You're just jealous because the voices only talk to me.

I did the conversion on my Explorer while my parents still ownde it. The compressor was leaking and needed replacement so we decided to convert it at the same time. The swap is stright foward. Remember to flush the condenser, hoses, and evaporator. You need to replace all the o-rings, the reciver/dryer, the orifus tube, and the oil. The only problem we have with the system is an untraceable leak. Its a slow leak and we need to top the freon off aprox. every 2-3 weeks during the summer.
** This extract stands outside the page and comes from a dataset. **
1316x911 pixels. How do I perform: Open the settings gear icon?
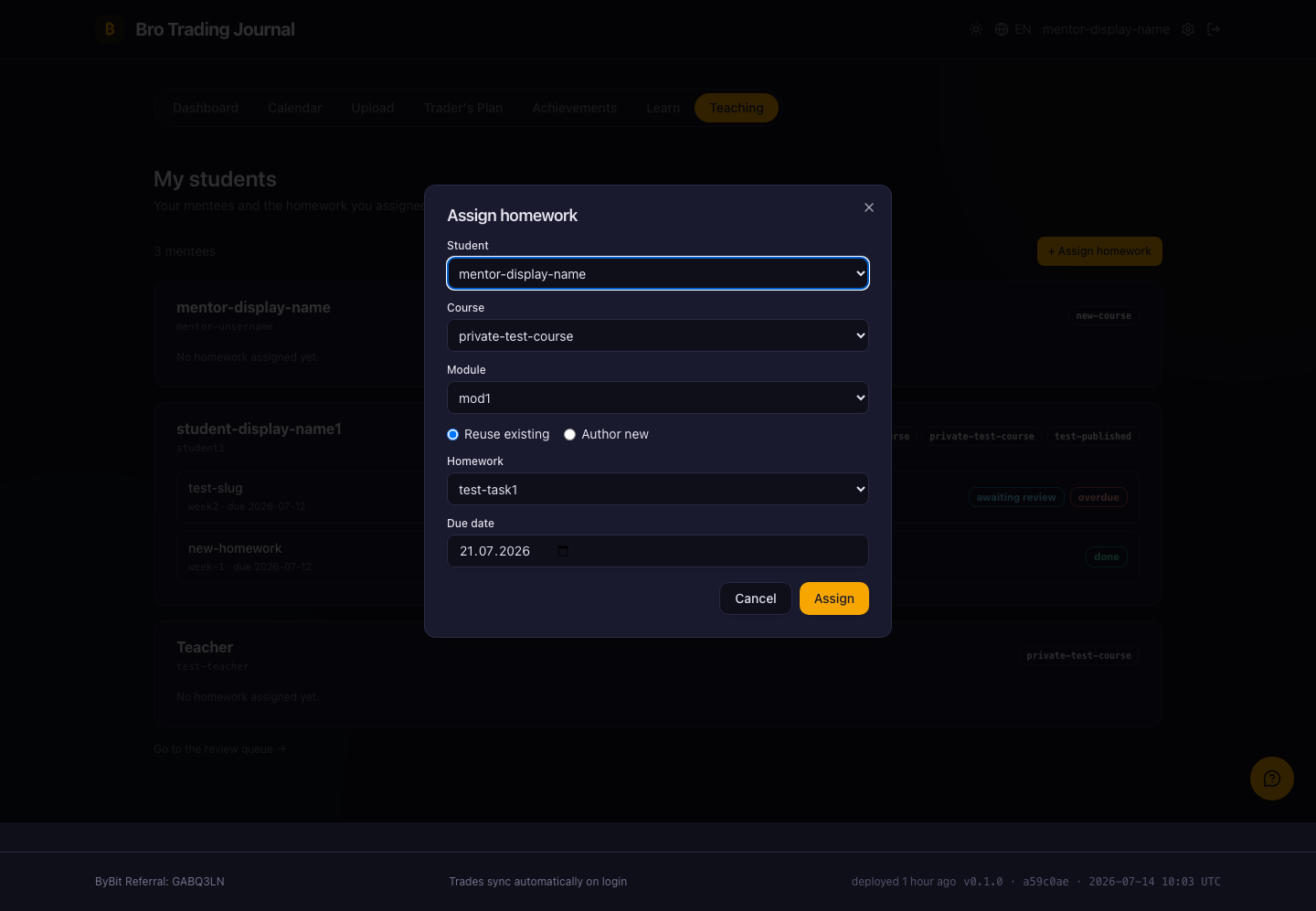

Mr. Boyle, what it the approximate cost of the conversion. I know the coolant isn't cheap compared to R12. How does it cool? I guess it's better than what I have now...ZIP. Thanks

I don't recall the actuall cost. I did all the labor myself so that saved a lot. If I remember right the o-ring kit and oil was somewhere around $30, the reciver/drier was around $45, the orifus tube is around $6 and a rebuild compresser is around $130. These numbers may be way off as I did this over three years ago. The Freon is actually one of the cheapest parts at $8 a can. The system only needs two cans of R-134A compared to three R-12. As far as cooling goes it does just as good as the system did with R-12. The bigest difference is that the 134A does not cool as well at idle, it only works good when the vehicle is in motion.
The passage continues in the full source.